One reason that frequency in not pitch is that many interesting sounds contain a lot of harmonics or overtones. This is what makes these sounds interesting.  Otherwise they would sound pretty boring, like a pure sine-wave generator might be. The higher overtones or harmonics, after being amplified or filtered by the resonance of the body of a musical instrument or the head of a singer, can often end up stronger than the original fundamental frequency.  Then the ear/brain combination of the listener, finding mostly these higher harmonics in a sound, guesses and gives us the illusion that we are hearing just a lower pitch.  In fact, this lower pitch frequency can be completely missing from the audio frequency spectrum of a sound, or nearly so, and still be clearly heard as the pitch.

So pitch is different from frequency, and musical pitch detection and estimation is different from just frequency estimation.  So pitch estimators look for periodicity, not spectral frequency.

But how can you have a periodic sound that does not contain the pitch frequency in its spectrum? 

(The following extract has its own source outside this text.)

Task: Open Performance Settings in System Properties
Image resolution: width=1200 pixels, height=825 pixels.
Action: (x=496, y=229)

It's easy to experiment and hear this yourself.  Using a sound editor, one can create a test sound waveform which shows this effect. Create a high-frequency tone, say a 1568 Hz pure sine wave (a G6). Chop this tone into a short segment, say slightly shorter than the 100th of a second. Repeat this high-frequency tone segment 100 times per second.  Play it.  What do you hear? It turns out you don't hear the high-frequency tone. An FFT will show most of the waveform magnitude in a frequency bin near 1568 Hz, since that's what makes up the vast majority of the waveform.  Even though the sound you created consist only of high frequency sine wave bursts, you'll actually hear the lower frequency of the repeat rate, or the periodicity.  A human will hear 100 Hz.

So to determine what pitch a human will hear, one needs a periodicity or pitch detector or estimator, not a frequency estimator.

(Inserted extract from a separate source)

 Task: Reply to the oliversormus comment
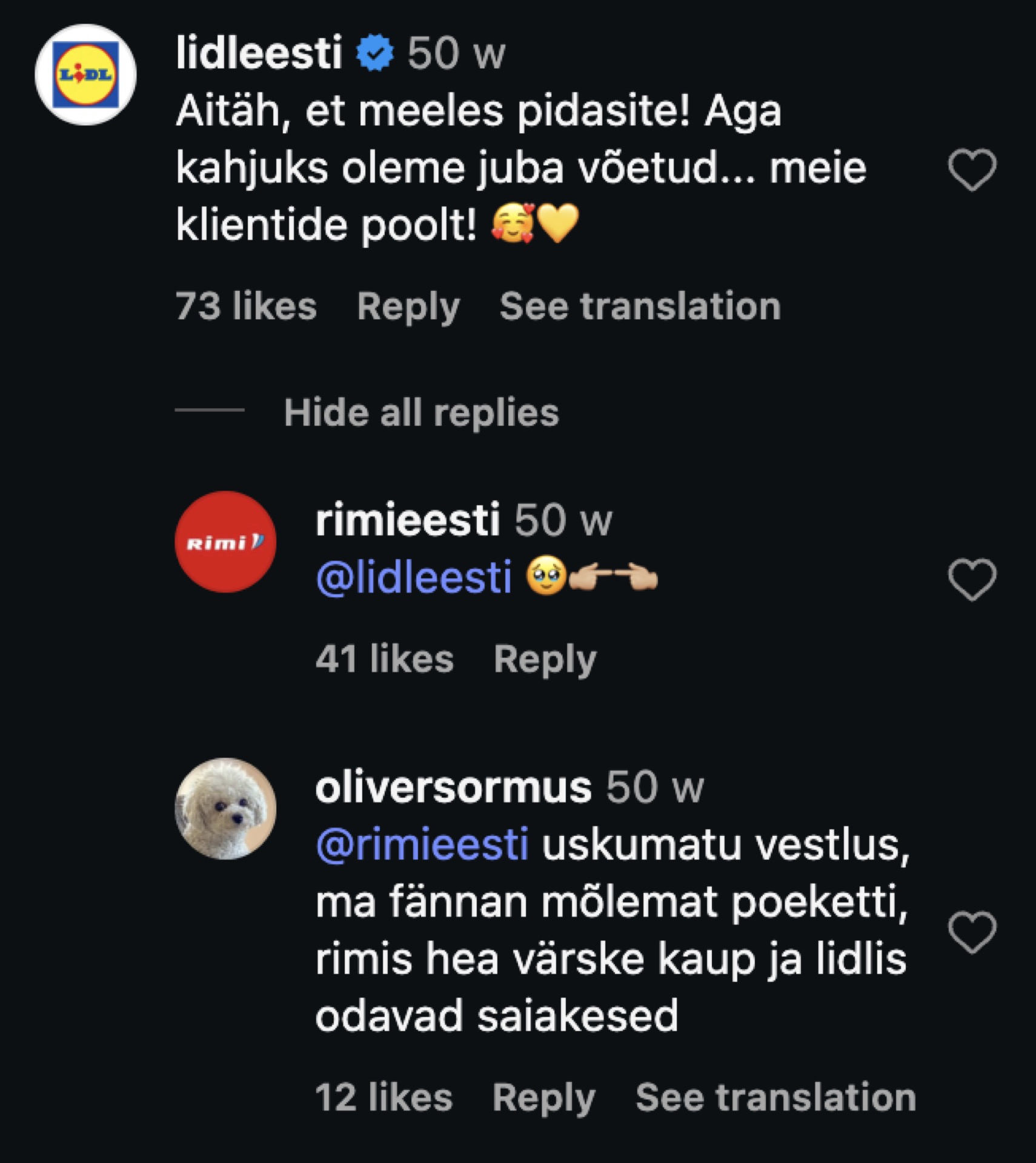[x=543, y=1097]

There are many pitch detection or pitch estimation methods from which to choose, with varying strengths, possible weaknesses, as well as differing computation complexity.  Some of these methods include autocorrelation, or other lag estimators such as AMDF or ASDF.  A lag estimator will look for which next segment of waveform in time is the closest to being a copy of the current segment.  Lag estimators are often weighted, since periodic waveforms have multiple repetition periods from which to choose.  Other pitch estimation methods include, in no particular order,  Cepstrum or cepstral methods, harmonic product spectrum analysis, linear predictive coding analysis, and composite methods such as YAPT or RAAPT, which may even involved some statistical decision analysis.

It's not a simple as feeding samples to an FFT and expecting a useful result.